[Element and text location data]
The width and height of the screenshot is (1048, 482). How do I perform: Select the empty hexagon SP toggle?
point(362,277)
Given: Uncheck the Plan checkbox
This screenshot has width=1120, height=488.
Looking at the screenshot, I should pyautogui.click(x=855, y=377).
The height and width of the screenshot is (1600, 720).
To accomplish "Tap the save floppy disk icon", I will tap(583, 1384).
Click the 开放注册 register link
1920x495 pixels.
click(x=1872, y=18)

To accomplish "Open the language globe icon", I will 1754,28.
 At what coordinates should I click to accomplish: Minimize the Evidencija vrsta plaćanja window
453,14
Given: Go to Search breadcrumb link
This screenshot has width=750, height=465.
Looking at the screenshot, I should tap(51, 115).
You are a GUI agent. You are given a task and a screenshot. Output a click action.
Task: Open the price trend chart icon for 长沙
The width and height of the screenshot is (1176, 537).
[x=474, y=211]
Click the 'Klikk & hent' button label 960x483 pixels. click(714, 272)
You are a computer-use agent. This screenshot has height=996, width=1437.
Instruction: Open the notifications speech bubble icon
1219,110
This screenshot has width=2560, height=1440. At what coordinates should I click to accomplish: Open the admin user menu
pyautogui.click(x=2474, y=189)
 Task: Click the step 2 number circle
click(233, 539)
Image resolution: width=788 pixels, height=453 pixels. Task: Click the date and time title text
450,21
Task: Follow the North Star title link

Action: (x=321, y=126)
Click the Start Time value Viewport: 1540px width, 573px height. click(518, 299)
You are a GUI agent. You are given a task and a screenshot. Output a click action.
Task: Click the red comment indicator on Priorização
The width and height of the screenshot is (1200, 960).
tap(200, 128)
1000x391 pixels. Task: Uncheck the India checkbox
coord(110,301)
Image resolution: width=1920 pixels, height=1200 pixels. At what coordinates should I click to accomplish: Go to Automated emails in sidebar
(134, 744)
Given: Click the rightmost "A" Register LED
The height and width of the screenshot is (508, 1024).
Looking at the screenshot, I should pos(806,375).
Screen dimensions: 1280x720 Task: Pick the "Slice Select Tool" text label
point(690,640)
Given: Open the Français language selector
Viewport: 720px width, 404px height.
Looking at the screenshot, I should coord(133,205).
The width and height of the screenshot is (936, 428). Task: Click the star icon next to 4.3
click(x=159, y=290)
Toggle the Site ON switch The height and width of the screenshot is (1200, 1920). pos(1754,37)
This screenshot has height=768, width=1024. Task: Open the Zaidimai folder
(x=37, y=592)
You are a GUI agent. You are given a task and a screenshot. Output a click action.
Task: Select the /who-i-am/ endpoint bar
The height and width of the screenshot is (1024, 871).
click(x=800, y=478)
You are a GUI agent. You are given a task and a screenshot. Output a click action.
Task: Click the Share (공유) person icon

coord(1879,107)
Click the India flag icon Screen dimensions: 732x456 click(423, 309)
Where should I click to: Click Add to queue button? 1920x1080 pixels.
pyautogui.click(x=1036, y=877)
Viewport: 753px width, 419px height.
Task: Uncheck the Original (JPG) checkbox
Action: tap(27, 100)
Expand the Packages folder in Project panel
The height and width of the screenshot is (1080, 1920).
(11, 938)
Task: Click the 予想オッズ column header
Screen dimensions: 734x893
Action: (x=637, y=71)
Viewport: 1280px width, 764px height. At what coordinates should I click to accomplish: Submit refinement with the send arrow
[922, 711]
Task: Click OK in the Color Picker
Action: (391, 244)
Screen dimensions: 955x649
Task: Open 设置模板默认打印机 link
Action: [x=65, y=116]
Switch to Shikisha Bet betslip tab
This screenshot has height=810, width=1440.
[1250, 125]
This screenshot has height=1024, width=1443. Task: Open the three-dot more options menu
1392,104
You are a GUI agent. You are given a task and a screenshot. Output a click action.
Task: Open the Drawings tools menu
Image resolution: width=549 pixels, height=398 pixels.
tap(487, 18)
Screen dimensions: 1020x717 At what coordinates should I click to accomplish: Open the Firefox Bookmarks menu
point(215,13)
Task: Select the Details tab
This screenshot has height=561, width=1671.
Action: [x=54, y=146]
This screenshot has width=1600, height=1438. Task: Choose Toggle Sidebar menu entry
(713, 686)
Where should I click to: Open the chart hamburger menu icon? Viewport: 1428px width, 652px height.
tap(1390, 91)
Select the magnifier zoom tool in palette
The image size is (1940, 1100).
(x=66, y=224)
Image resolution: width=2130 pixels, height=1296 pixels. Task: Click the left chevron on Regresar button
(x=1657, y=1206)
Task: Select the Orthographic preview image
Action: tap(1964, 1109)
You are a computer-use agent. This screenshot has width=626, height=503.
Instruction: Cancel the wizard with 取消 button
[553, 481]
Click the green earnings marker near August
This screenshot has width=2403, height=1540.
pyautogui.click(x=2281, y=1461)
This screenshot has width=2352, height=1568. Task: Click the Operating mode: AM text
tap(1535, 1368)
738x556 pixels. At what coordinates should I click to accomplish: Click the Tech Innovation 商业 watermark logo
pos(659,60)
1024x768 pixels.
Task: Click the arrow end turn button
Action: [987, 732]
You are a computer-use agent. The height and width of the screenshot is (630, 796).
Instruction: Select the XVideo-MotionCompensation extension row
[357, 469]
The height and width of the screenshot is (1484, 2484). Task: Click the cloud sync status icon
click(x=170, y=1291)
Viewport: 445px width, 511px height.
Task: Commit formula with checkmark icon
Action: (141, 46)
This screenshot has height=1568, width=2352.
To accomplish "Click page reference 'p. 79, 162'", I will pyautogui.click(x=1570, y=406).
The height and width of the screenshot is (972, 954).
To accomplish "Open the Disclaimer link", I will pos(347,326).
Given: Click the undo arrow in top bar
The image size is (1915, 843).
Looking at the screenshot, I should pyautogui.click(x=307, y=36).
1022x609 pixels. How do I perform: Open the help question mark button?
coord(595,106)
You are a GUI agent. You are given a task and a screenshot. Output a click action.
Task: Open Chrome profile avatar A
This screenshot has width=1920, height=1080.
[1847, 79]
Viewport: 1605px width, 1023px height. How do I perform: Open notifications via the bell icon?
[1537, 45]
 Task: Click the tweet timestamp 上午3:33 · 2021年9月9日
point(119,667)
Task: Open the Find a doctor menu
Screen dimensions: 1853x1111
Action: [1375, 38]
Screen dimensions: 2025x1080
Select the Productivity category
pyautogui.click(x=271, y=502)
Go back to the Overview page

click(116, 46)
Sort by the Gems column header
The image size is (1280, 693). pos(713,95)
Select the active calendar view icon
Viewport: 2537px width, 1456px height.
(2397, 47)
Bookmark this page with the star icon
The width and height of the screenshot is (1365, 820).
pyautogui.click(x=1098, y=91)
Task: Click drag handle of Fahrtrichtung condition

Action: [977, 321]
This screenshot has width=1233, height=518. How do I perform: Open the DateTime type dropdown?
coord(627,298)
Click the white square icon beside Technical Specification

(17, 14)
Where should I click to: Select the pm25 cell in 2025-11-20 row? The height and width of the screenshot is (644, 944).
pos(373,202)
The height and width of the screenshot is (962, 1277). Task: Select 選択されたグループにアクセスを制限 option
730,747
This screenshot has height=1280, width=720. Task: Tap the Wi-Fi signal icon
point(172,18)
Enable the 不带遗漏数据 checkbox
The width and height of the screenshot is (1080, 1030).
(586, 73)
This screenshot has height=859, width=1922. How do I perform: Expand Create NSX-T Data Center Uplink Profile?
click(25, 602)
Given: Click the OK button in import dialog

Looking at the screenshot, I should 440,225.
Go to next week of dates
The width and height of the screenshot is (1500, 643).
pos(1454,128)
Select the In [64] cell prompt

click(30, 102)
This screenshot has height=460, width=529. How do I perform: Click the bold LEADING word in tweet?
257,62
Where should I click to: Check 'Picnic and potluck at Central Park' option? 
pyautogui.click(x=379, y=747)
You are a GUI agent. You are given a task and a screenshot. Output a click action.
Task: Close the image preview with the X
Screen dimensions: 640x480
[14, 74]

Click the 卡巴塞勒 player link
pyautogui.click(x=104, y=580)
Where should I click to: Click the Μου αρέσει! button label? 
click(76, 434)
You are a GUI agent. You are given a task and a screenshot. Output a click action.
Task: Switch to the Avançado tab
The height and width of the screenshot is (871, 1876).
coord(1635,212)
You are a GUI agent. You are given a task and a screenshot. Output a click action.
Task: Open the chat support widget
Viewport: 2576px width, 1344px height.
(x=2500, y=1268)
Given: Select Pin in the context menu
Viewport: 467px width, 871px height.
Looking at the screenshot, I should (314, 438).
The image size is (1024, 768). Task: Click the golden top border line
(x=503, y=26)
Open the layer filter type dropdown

What you have to do:
Write out, word for word, the part of the items that opens with the line containing "Click the Start" and closes with the line containing "coord(1879,107)", both of those lines included.

Task output:
Click the Start Time value Viewport: 1540px width, 573px height. click(518, 299)
You are a GUI agent. You are given a task and a screenshot. Output a click action.
Task: Click the red comment indicator on Priorização
The width and height of the screenshot is (1200, 960).
tap(200, 128)
1000x391 pixels. Task: Uncheck the India checkbox
coord(110,301)
Image resolution: width=1920 pixels, height=1200 pixels. At what coordinates should I click to accomplish: Go to Automated emails in sidebar
(134, 744)
Given: Click the rightmost "A" Register LED
The height and width of the screenshot is (508, 1024).
Looking at the screenshot, I should pos(806,375).
Screen dimensions: 1280x720 Task: Pick the "Slice Select Tool" text label
point(690,640)
Given: Open the Français language selector
Viewport: 720px width, 404px height.
Looking at the screenshot, I should coord(133,205).
The width and height of the screenshot is (936, 428). Task: Click the star icon next to 4.3
click(x=159, y=290)
Toggle the Site ON switch The height and width of the screenshot is (1200, 1920). pos(1754,37)
This screenshot has height=768, width=1024. Task: Open the Zaidimai folder
(x=37, y=592)
You are a GUI agent. You are given a task and a screenshot. Output a click action.
Task: Select the /who-i-am/ endpoint bar
The height and width of the screenshot is (1024, 871).
click(x=800, y=478)
You are a GUI agent. You are given a task and a screenshot. Output a click action.
Task: Click the Share (공유) person icon

coord(1879,107)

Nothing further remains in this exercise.